- **What to do**: The answer consists of the lines from the line holding "This screenshot has width=1339, height=505." through the last line of the entries, retyped exactly, and nothing else. No pictures belong in it.

(Records excerpted from a collection)
::::::::::
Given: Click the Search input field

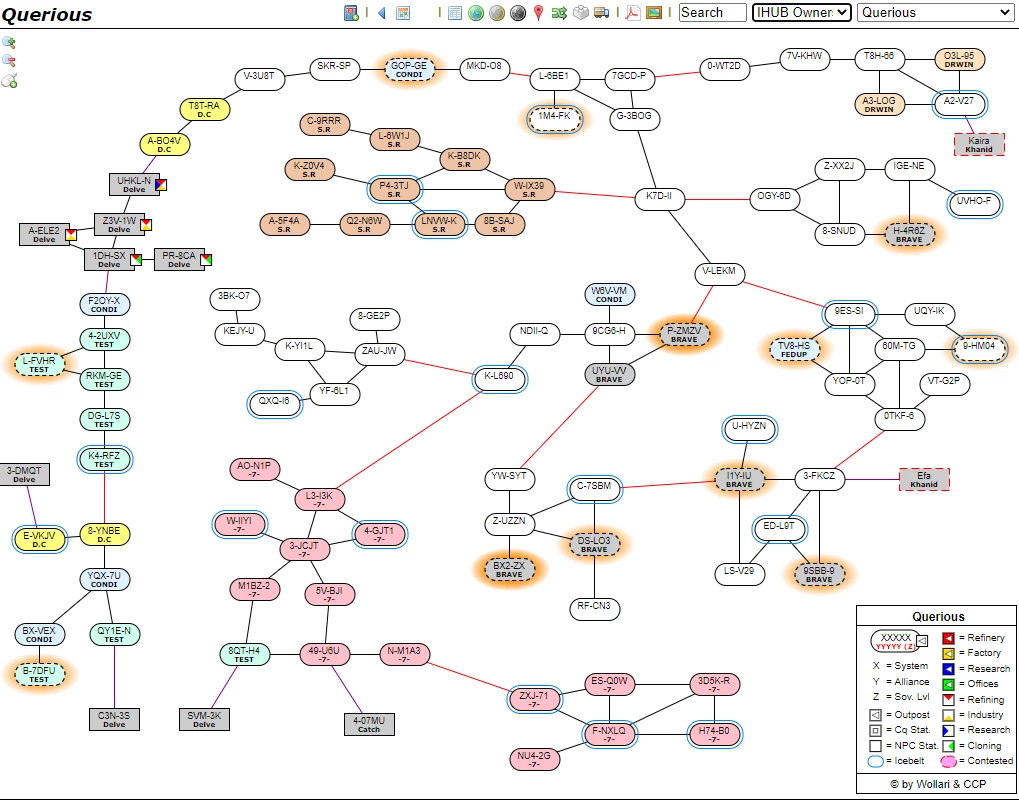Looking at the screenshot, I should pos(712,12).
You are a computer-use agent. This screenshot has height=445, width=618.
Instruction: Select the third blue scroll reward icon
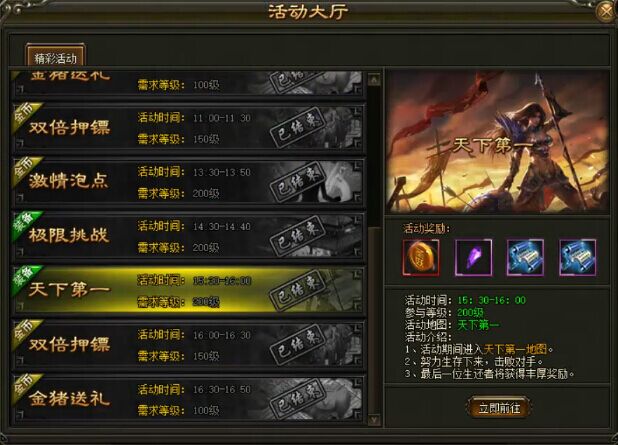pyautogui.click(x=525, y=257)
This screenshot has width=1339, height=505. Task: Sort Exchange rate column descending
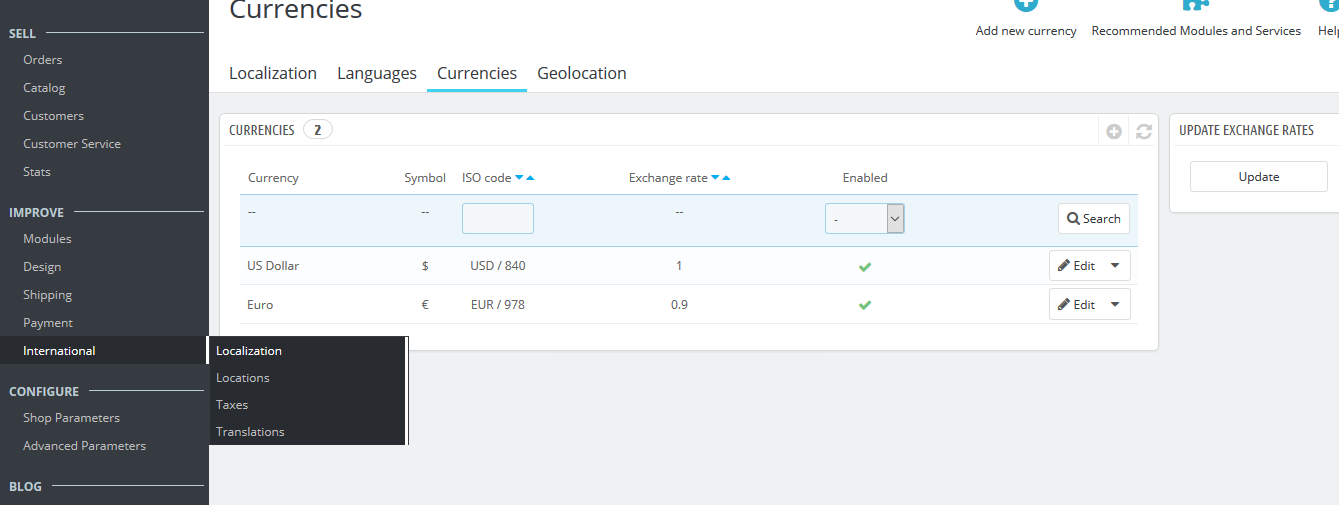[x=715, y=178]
::::::::::
- **Answer to the exercise**:
This screenshot has width=1339, height=505. Task: Sort Exchange rate column descending
[x=715, y=178]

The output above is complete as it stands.